The Bay Area barely had time to notice the cooldown. After the warmest March ever recorded, including seven days at or above 80 degrees in San Francisco, a few days of near-normal temperatures offered little relief. This weekend the heat is back, with inland valleys climbing into the mid-80s and San Francisco on track to hit 80 degrees for the eighth or ninth time this year.
Last month was not just the warmest March on record across most of the region. It was the warmest anomaly of any month ever measured, in histories stretching back more than a century at many Bay Area stations. Santa Rosa ran nearly 11 degrees above its monthly average. San Francisco, with 152 years of data, came in 7.7 degrees above its mean for the month.

Then this week happened. A weak front pushed through Wednesday night, clouds moved in, and temperatures dropped back toward seasonal norms for the first time in weeks. Rainfall totals were modest at best, with most Bay Area locations picking up just hundredths of an inch.
The break is over.
The warming trend returns Friday, driven by strong offshore winds that will push temperatures 5 to 10 degrees above average across the region. The Bay Area will be squeezed between a departing low pressure system over the interior West and a building ridge of high pressure from the Pacific, driving northeast winds that will gust to 25 to 40 mph along the ridgelines of the North Bay interior mountains, the Diablo Range and the Santa Cruz Mountains. That downslope flow will dry out the atmosphere early in the day, setting the stage for rapid afternoon warming.

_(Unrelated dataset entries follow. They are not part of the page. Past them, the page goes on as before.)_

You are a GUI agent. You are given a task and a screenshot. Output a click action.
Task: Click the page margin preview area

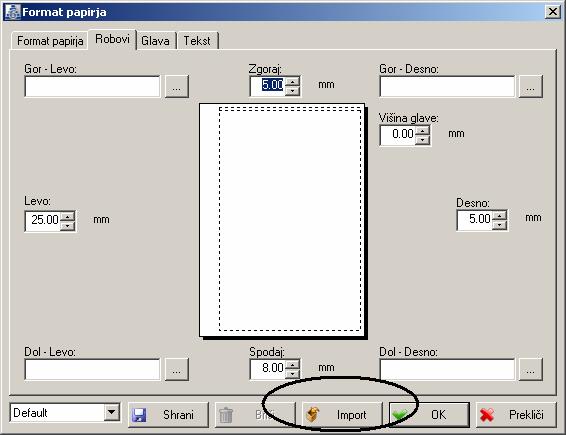[283, 220]
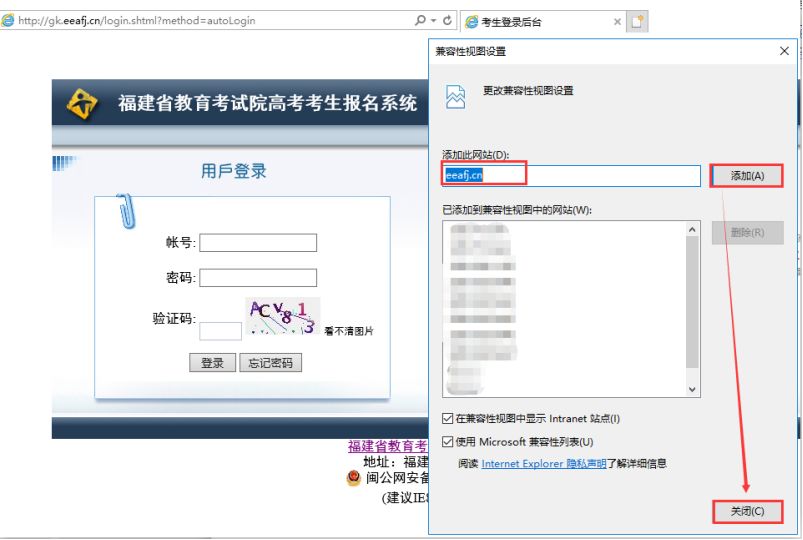The height and width of the screenshot is (540, 803).
Task: Click the website list scroll-down arrow
Action: (693, 389)
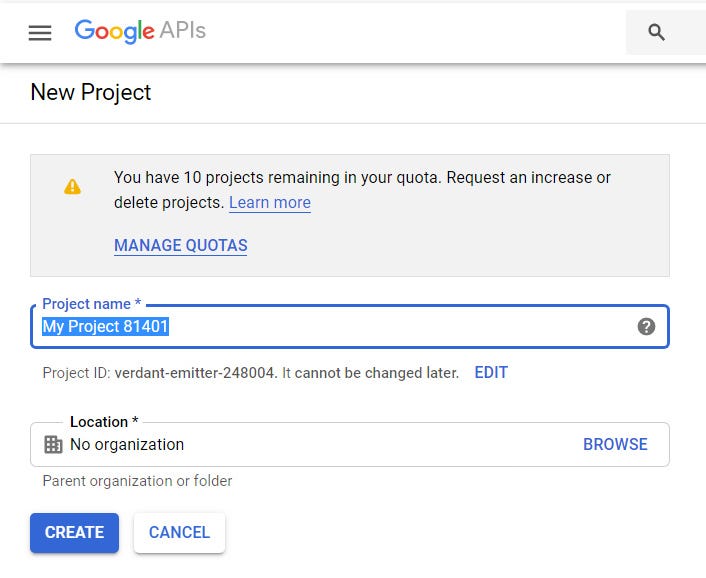Click the search bar area

click(x=665, y=32)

The peak of the warmth will be over the weekend, when large parts of the Bay Area will see temperatures in the 80s, about 10 to 20 degrees above normal for early April. San Francisco should make a run at 80 degrees on both Saturday and Sunday, but the city will have to contend with an afternoon sea breeze each day, which could cap temperatures in the 70s.
Regardless, the first weekend of April will be much like all of the weekends in March, with lots of sunshine and very warm temperatures.
Weekend breakdown
San Francisco: Friday starts the warm stretch with highs climbing into the upper 70s as offshore flow dries out the city through the morning. Saturday looks like the peak, with some eastern neighborhoods potentially flirting with 80 before the sea breeze starts pushing back in late. By Sunday, the warmth should ease, with the city settling back into the upper 60s to low 70s.

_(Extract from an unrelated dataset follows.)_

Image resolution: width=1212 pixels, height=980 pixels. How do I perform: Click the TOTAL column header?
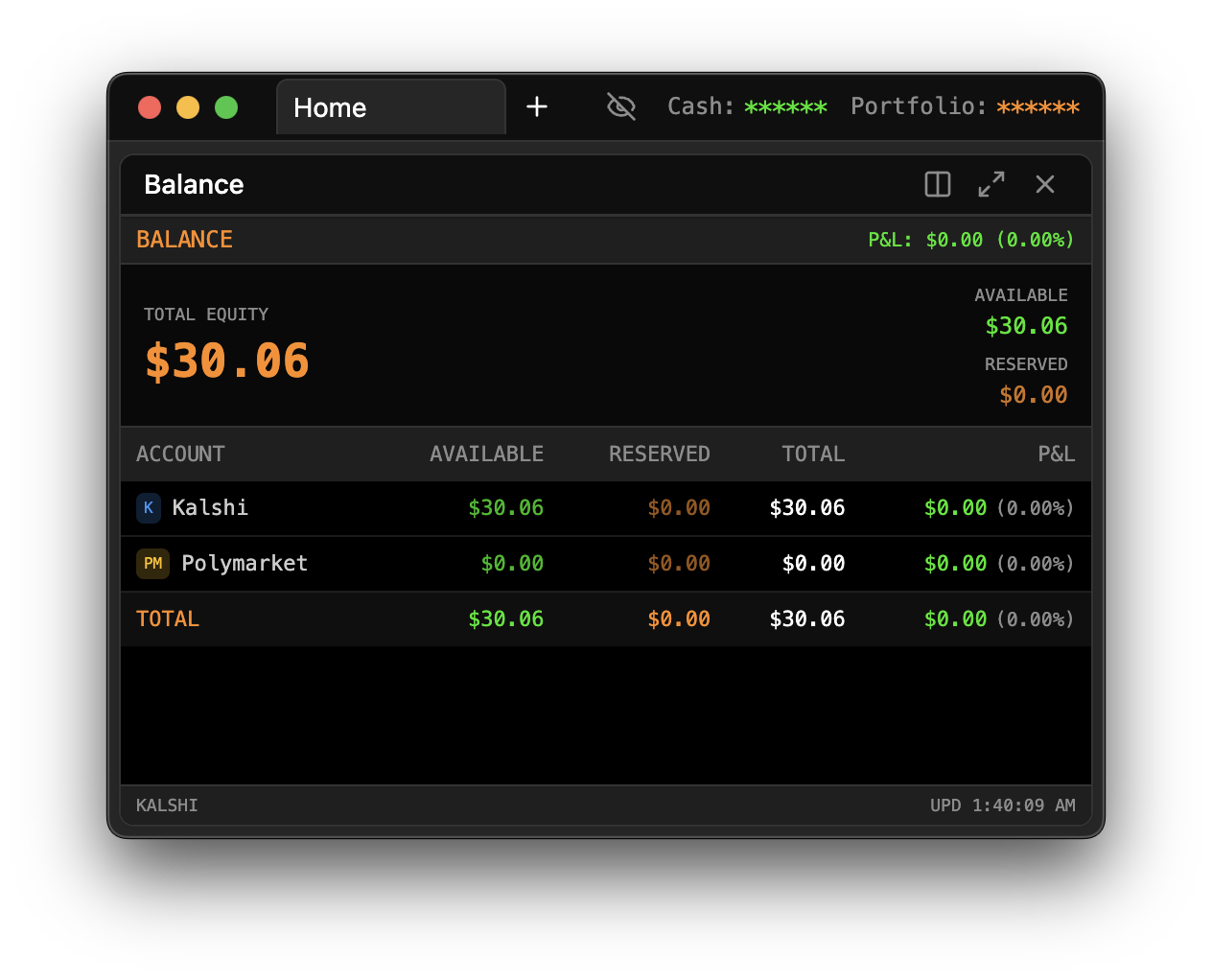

North Bay: Inland valleys will lead the warmup on Friday, with highs rising into the upper 70s to low 80s as downslope flow helps dry and warm the interior. Saturday should be as warm or a touch warmer, with Santa Rosa and Napa likely reaching the mid-80s. Sunday will be a bit milder, with most inland spots returning to the 70s.
East Bay: The inland East Bay valleys will be the hottest part of the region this weekend. On both Friday and Saturday, Concord, Livermore and Walnut Creek should climb into the low to mid-80s. Sunday may end up being the warmest day inland, with widespread readings in the mid-80s. Closer to the bay, cities like Berkeley, Oakland and Richmond will be warm as well, with temperatures in the mid-70s on Friday and low 80s on Saturday and Sunday.
Pacific Coast: Friday should see warmth reach all the way to the coast thanks to the offshore flow. Highs should top out in the upper 60s to around 70 degrees in Half Moon Bay and Pacifica. Saturday will likely be the warmest day, with temperatures hitting the low 70s before an afternoon sea breeze develops. Sunday should feature similar temperatures in the low 70s with a cooling sea breeze developing late.
Peninsula: Friday should warm up nicely across the Peninsula, with highs reaching the mid- to upper 70s in San Mateo and Redwood City. Saturday and Sunday look warm as temperatures should jump into the upper 70s in South San Francisco and SFO, and into the low to mid-80s further south along the Peninsula.
South Bay: The South Bay looks like the warmest part of the Bay Area this weekend, especially by Saturday. After widespread temperatures in the mid- to upper 70s on Friday, temperatures in San Jose, Morgan Hill and Gilroy should easily climb into the mid-80s on Saturday and again on Sunday.